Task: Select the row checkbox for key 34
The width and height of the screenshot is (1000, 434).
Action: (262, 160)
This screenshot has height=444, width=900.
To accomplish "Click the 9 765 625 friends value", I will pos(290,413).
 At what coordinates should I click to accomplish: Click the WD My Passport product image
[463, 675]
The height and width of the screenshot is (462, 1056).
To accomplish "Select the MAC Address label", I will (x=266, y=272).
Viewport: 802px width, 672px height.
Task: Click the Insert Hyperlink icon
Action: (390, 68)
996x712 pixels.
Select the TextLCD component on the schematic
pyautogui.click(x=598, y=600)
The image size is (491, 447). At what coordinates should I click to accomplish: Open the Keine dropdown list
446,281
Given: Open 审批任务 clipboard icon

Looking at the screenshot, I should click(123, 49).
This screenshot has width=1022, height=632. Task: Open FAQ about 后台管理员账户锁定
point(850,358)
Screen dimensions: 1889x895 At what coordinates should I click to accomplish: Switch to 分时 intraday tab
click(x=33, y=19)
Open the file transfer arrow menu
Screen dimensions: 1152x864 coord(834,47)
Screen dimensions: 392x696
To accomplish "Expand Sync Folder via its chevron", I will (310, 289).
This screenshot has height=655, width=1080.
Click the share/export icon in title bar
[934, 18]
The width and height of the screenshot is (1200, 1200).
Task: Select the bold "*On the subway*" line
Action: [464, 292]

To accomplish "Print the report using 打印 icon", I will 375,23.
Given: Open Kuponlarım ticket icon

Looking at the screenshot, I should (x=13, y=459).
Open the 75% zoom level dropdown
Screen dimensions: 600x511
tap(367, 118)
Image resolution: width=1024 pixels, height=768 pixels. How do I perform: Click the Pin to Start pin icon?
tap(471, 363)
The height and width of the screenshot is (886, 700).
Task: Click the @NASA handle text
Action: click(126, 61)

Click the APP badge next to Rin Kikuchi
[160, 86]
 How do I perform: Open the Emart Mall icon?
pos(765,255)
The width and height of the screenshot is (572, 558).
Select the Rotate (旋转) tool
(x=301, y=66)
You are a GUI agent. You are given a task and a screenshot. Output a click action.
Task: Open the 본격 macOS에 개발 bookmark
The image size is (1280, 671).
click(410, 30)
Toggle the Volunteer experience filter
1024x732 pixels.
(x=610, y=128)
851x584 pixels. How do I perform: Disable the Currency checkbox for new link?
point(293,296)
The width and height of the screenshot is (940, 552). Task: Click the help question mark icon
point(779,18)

- Description of the task -
Would you write the material out again, exactly as given above?

- Task output -
Task: Select the row checkbox for key 34
The width and height of the screenshot is (1000, 434).
Action: (262, 160)
This screenshot has height=444, width=900.
To accomplish "Click the 9 765 625 friends value", I will pos(290,413).
 At what coordinates should I click to accomplish: Click the WD My Passport product image
[463, 675]
The height and width of the screenshot is (462, 1056).
To accomplish "Select the MAC Address label", I will (x=266, y=272).
Viewport: 802px width, 672px height.
Task: Click the Insert Hyperlink icon
Action: (390, 68)
996x712 pixels.
Select the TextLCD component on the schematic
pyautogui.click(x=598, y=600)
The image size is (491, 447). At what coordinates should I click to accomplish: Open the Keine dropdown list
446,281
Given: Open 审批任务 clipboard icon

Looking at the screenshot, I should click(123, 49).
This screenshot has width=1022, height=632. Task: Open FAQ about 后台管理员账户锁定
point(850,358)
Screen dimensions: 1889x895 At what coordinates should I click to accomplish: Switch to 分时 intraday tab
click(x=33, y=19)
Open the file transfer arrow menu
Screen dimensions: 1152x864 coord(834,47)
Screen dimensions: 392x696
To accomplish "Expand Sync Folder via its chevron", I will (310, 289).
This screenshot has height=655, width=1080.
Click the share/export icon in title bar
[934, 18]
The width and height of the screenshot is (1200, 1200).
Task: Select the bold "*On the subway*" line
Action: [464, 292]

To accomplish "Print the report using 打印 icon", I will 375,23.
Given: Open Kuponlarım ticket icon

Looking at the screenshot, I should (x=13, y=459).
Open the 75% zoom level dropdown
Screen dimensions: 600x511
tap(367, 118)
Image resolution: width=1024 pixels, height=768 pixels. How do I perform: Click the Pin to Start pin icon?
tap(471, 363)
The height and width of the screenshot is (886, 700).
Task: Click the @NASA handle text
Action: click(126, 61)

Click the APP badge next to Rin Kikuchi
[160, 86]
 How do I perform: Open the Emart Mall icon?
pos(765,255)
The width and height of the screenshot is (572, 558).
Select the Rotate (旋转) tool
(x=301, y=66)
You are a GUI agent. You are given a task and a screenshot. Output a click action.
Task: Open the 본격 macOS에 개발 bookmark
The image size is (1280, 671).
click(410, 30)
Toggle the Volunteer experience filter
1024x732 pixels.
(x=610, y=128)
851x584 pixels. How do I perform: Disable the Currency checkbox for new link?
point(293,296)
The width and height of the screenshot is (940, 552). Task: Click the help question mark icon
point(779,18)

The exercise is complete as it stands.